==== RECORDS SUPPLIED

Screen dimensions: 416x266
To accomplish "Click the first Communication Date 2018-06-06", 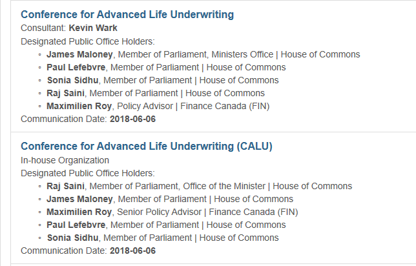I will click(132, 119).
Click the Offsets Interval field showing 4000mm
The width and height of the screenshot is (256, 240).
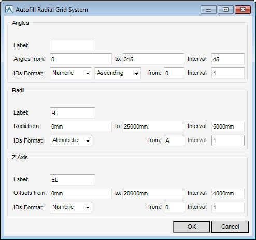[228, 193]
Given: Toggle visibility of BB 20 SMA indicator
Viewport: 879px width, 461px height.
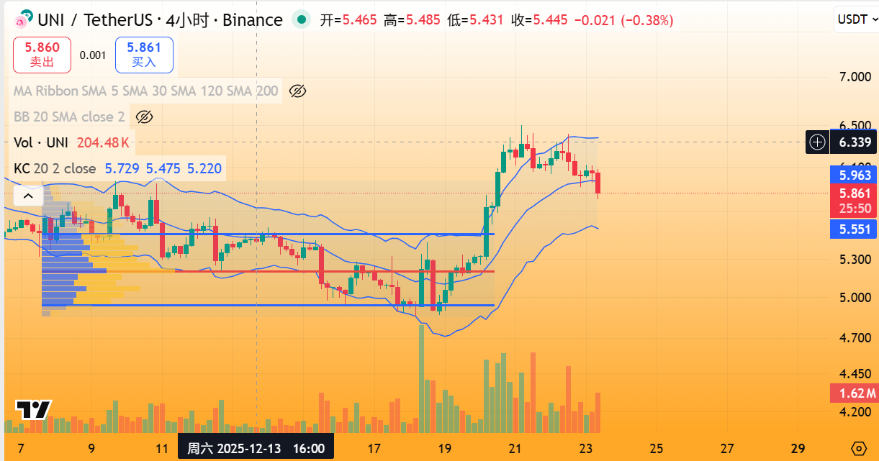Looking at the screenshot, I should pos(145,117).
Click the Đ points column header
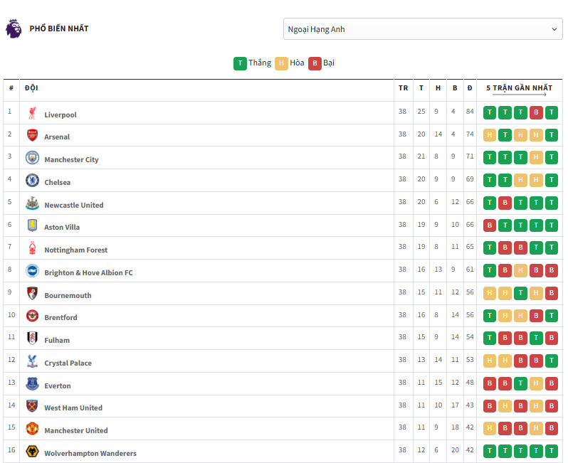Viewport: 568px width, 463px height. 469,88
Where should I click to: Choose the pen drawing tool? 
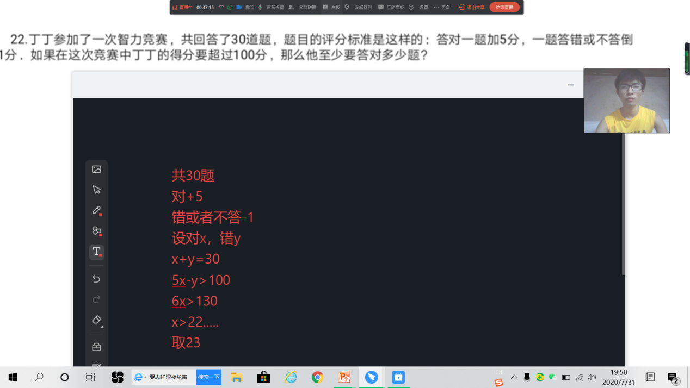(96, 210)
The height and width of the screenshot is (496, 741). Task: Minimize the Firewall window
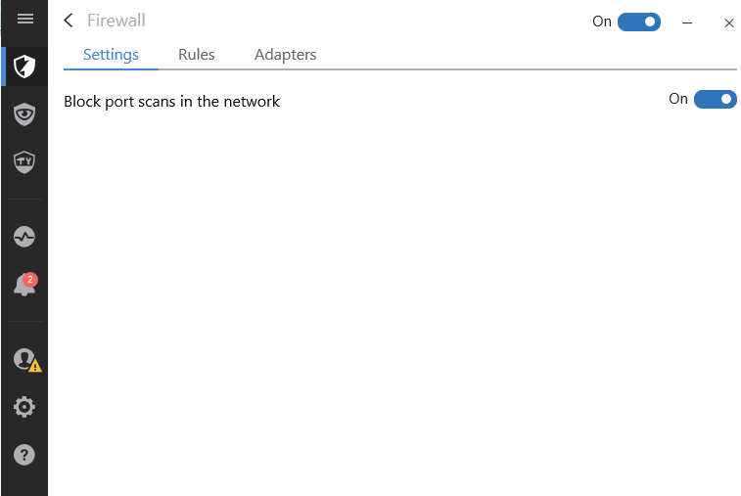point(687,23)
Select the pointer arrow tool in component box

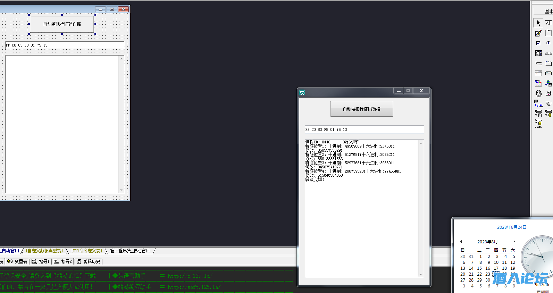[538, 23]
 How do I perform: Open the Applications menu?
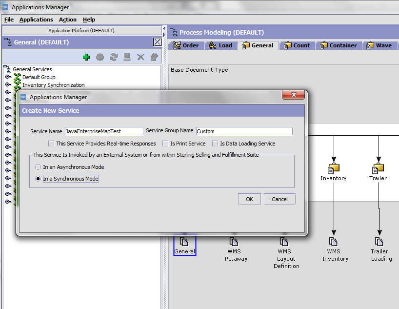[36, 20]
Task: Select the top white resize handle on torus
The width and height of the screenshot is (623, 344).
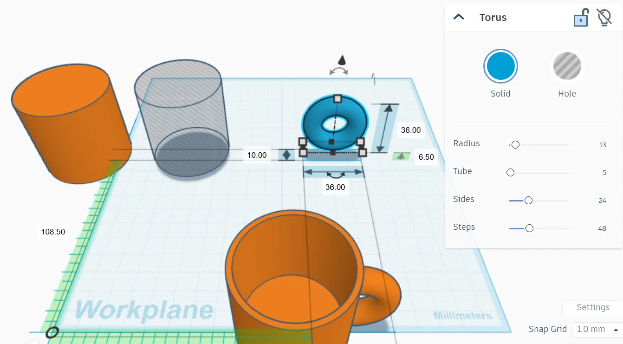Action: coord(337,98)
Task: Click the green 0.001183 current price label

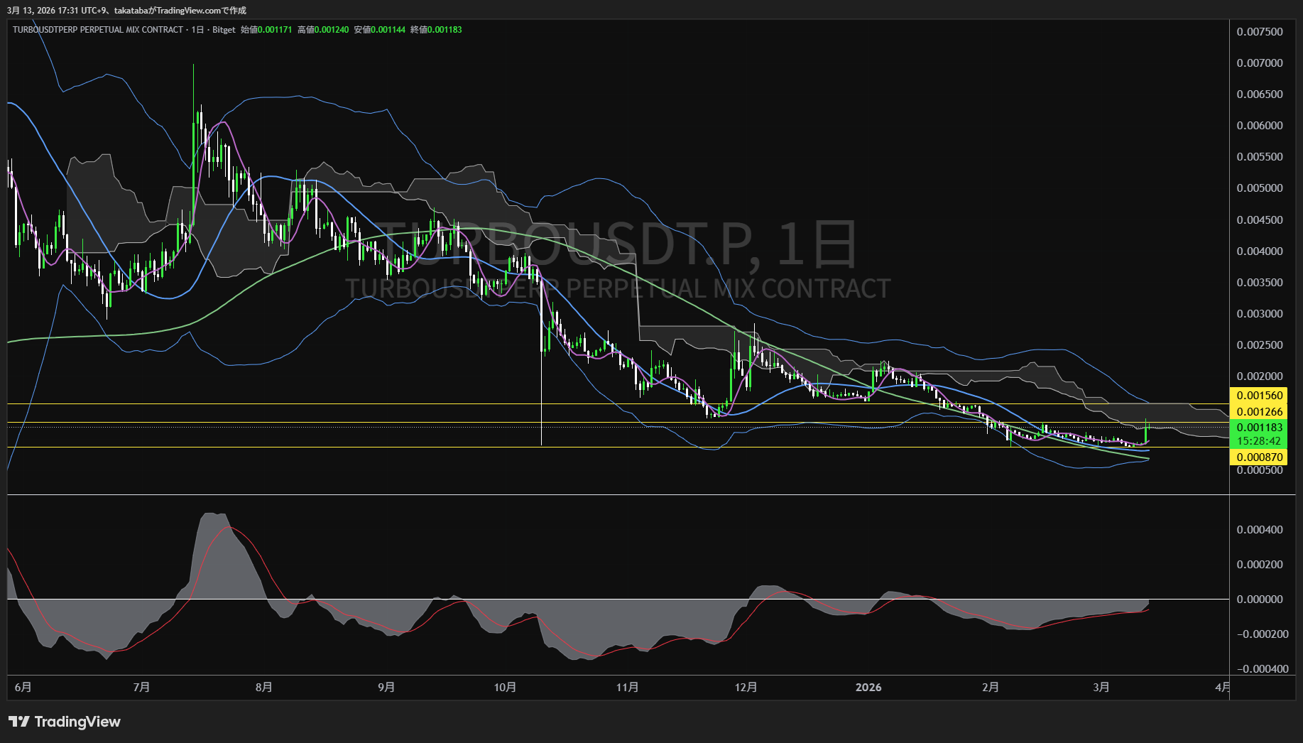Action: click(x=1259, y=428)
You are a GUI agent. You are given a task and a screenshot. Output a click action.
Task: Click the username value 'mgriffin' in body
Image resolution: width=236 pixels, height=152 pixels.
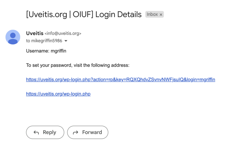point(58,51)
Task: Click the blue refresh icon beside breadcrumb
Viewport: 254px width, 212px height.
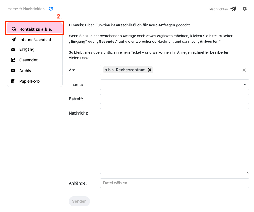Action: (51, 9)
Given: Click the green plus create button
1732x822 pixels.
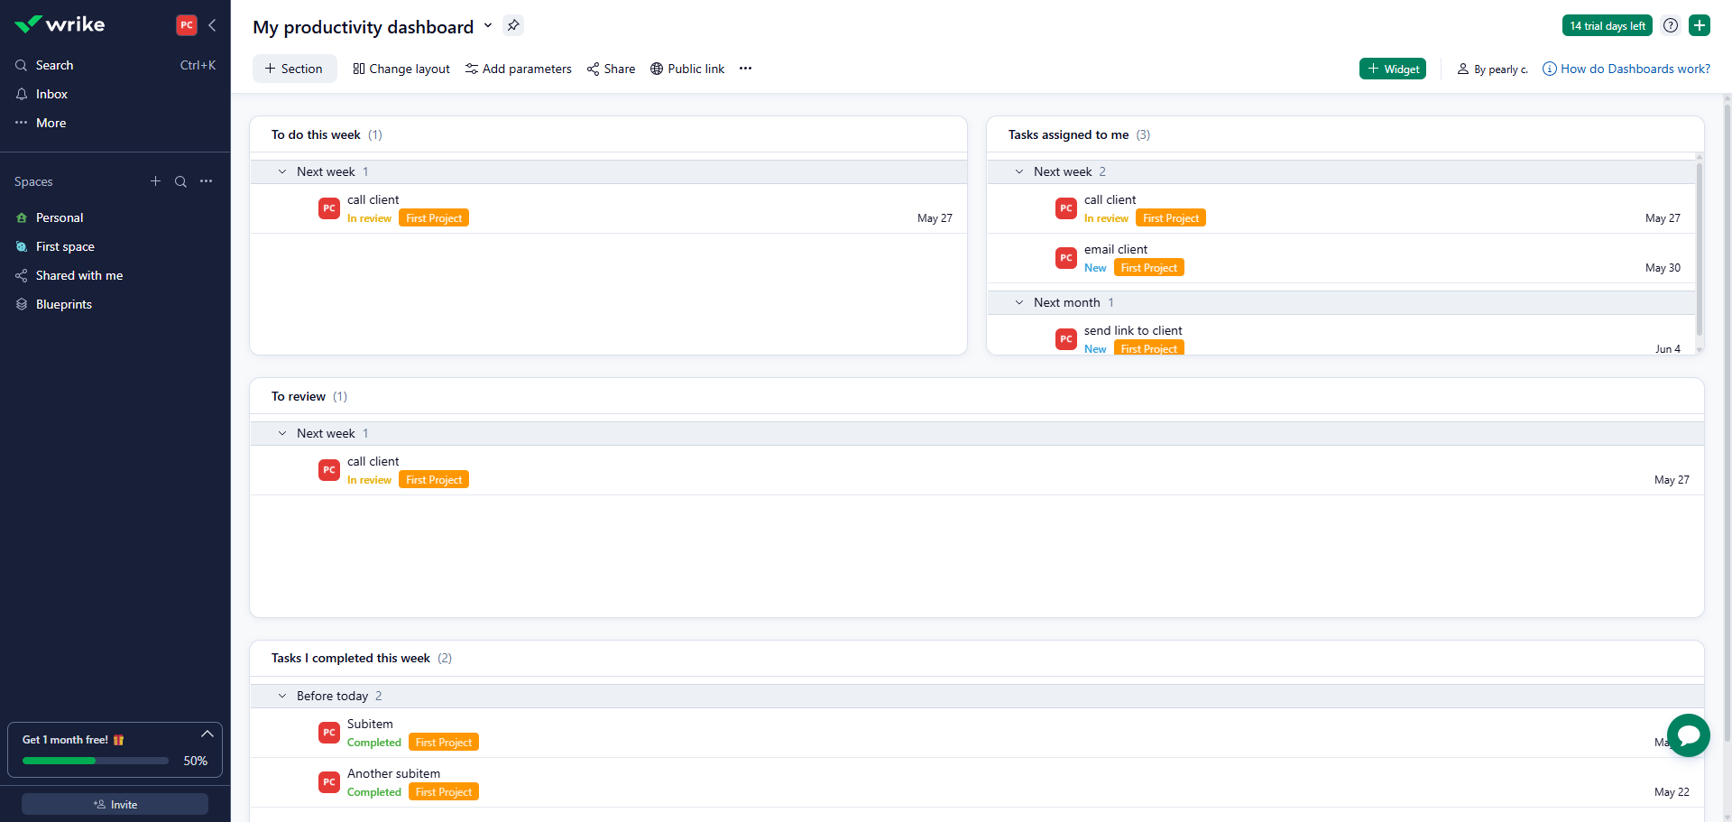Looking at the screenshot, I should (1700, 25).
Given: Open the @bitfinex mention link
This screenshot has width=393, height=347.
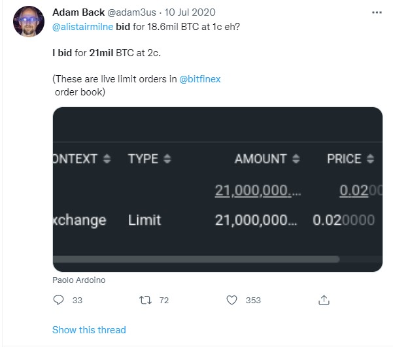Looking at the screenshot, I should 200,79.
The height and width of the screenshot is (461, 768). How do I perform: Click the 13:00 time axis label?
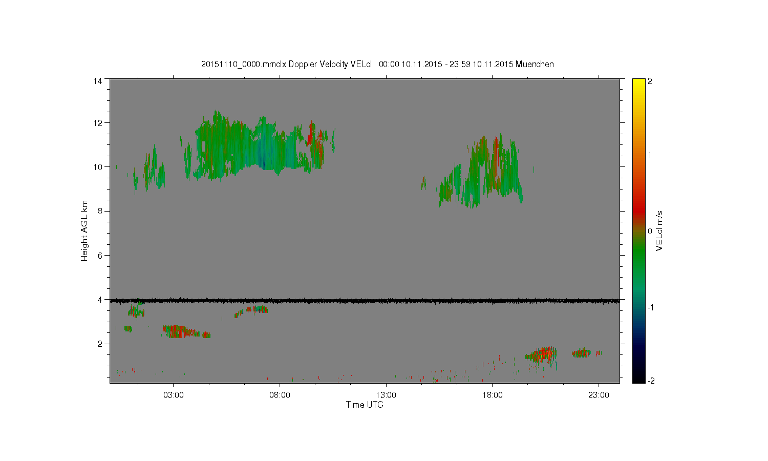tap(386, 395)
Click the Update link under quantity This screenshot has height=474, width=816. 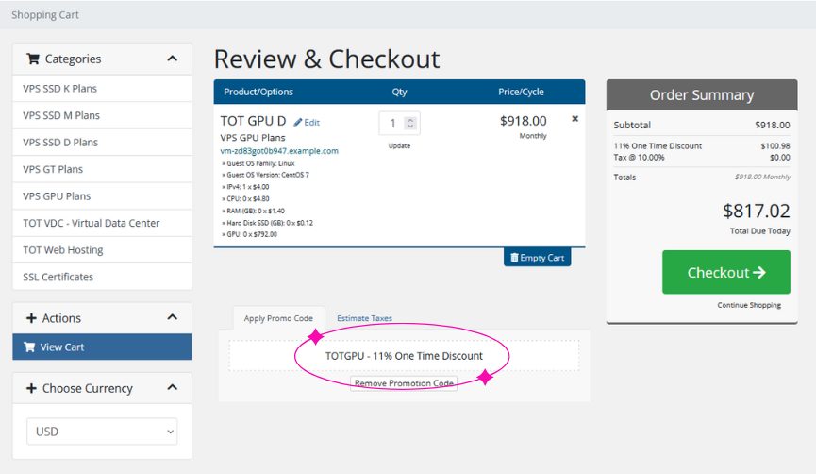point(399,146)
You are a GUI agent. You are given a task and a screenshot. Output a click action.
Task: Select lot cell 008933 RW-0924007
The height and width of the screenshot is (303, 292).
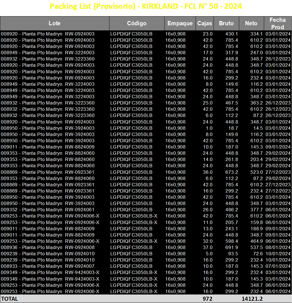click(x=47, y=266)
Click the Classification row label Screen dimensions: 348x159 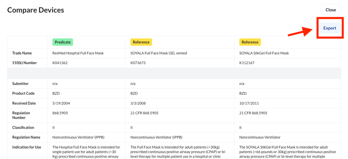pos(23,127)
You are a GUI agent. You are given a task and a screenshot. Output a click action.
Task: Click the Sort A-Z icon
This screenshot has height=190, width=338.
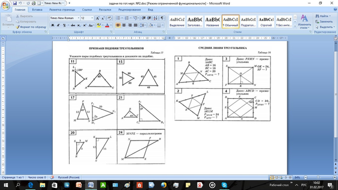pyautogui.click(x=156, y=18)
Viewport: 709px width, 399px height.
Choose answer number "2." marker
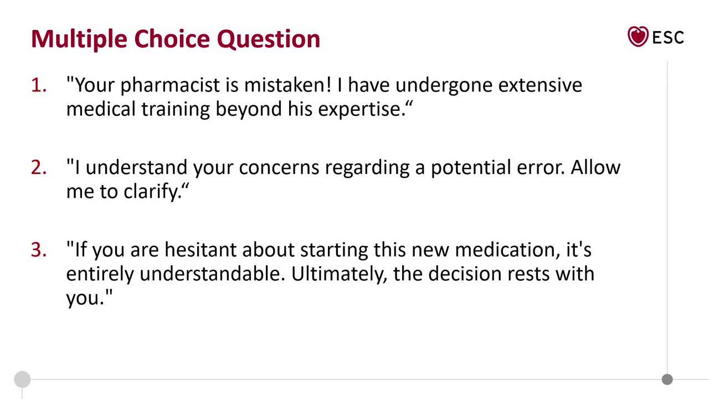tap(39, 167)
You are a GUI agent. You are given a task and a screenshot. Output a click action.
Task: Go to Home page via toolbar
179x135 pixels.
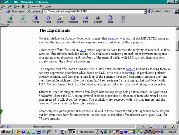pos(48,19)
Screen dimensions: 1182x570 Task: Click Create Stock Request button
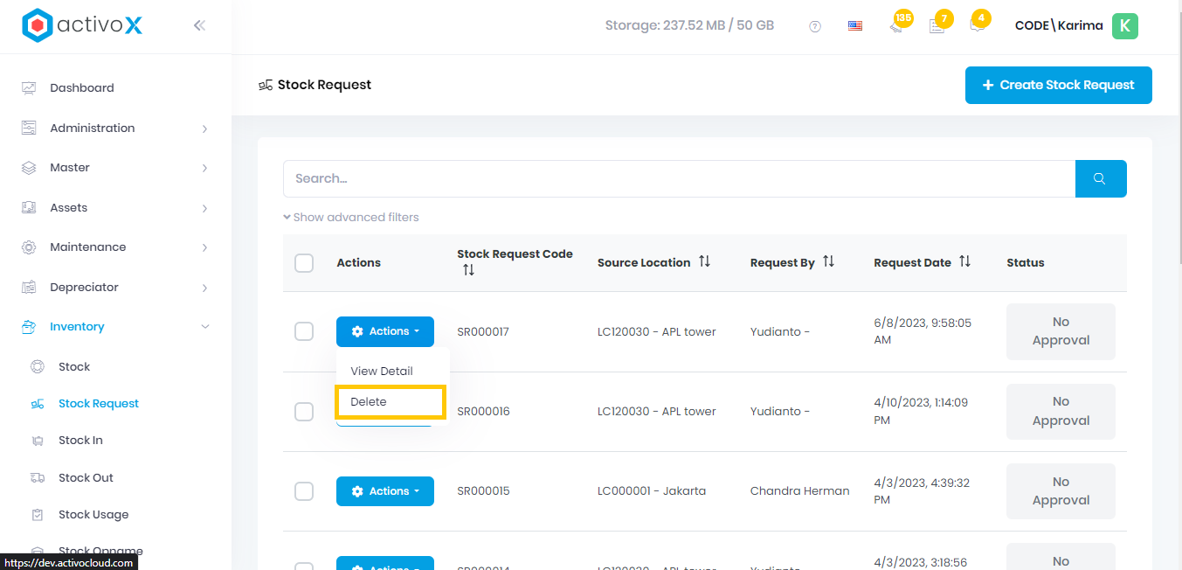1058,85
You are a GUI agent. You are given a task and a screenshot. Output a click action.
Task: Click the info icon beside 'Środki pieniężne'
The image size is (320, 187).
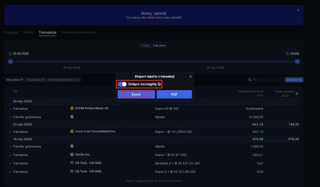[x=297, y=94]
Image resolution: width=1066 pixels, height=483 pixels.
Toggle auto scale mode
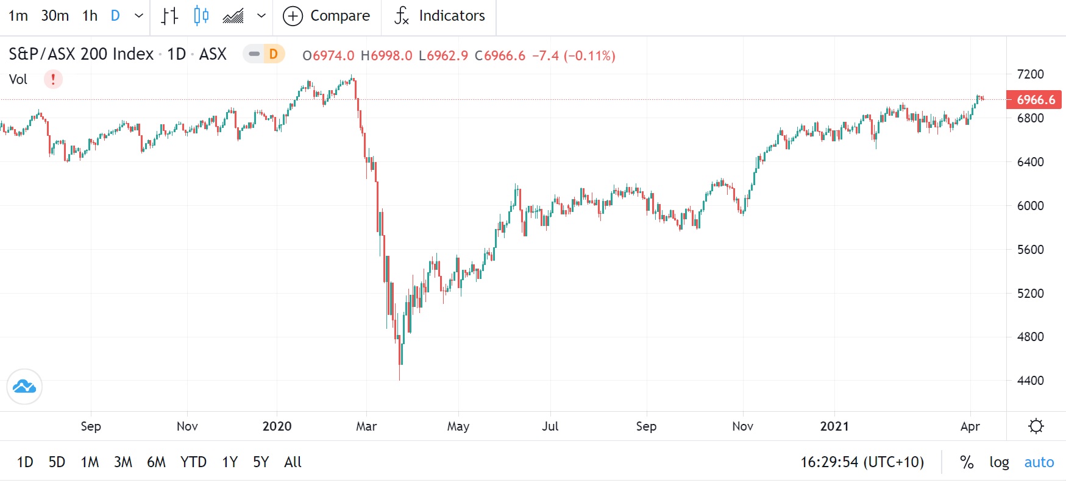click(1039, 462)
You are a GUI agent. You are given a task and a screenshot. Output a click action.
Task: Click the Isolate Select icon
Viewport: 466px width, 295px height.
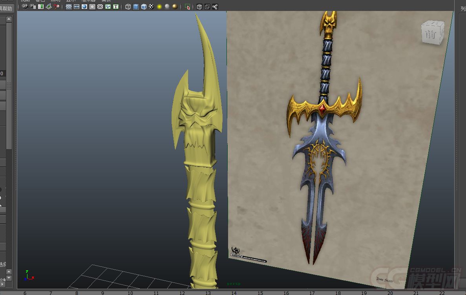coord(188,7)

========

- WORK REQUEST
What belongs in the answer is each line above from the line with "Image resolution: width=236" to the line with "Given: Open the @bitfinex mention link", inclusive, reproduced exactly and free of pictures.

- RESULT OF THIS EXERCISE
Image resolution: width=236 pixels, height=152 pixels.
point(58,51)
Task: Click the blue refresh icon beside breadcrumb
Viewport: 254px width, 212px height.
Action: (51, 9)
Given: Click the green plus create button
1732x822 pixels.
Looking at the screenshot, I should (1700, 25).
Given: Open the @bitfinex mention link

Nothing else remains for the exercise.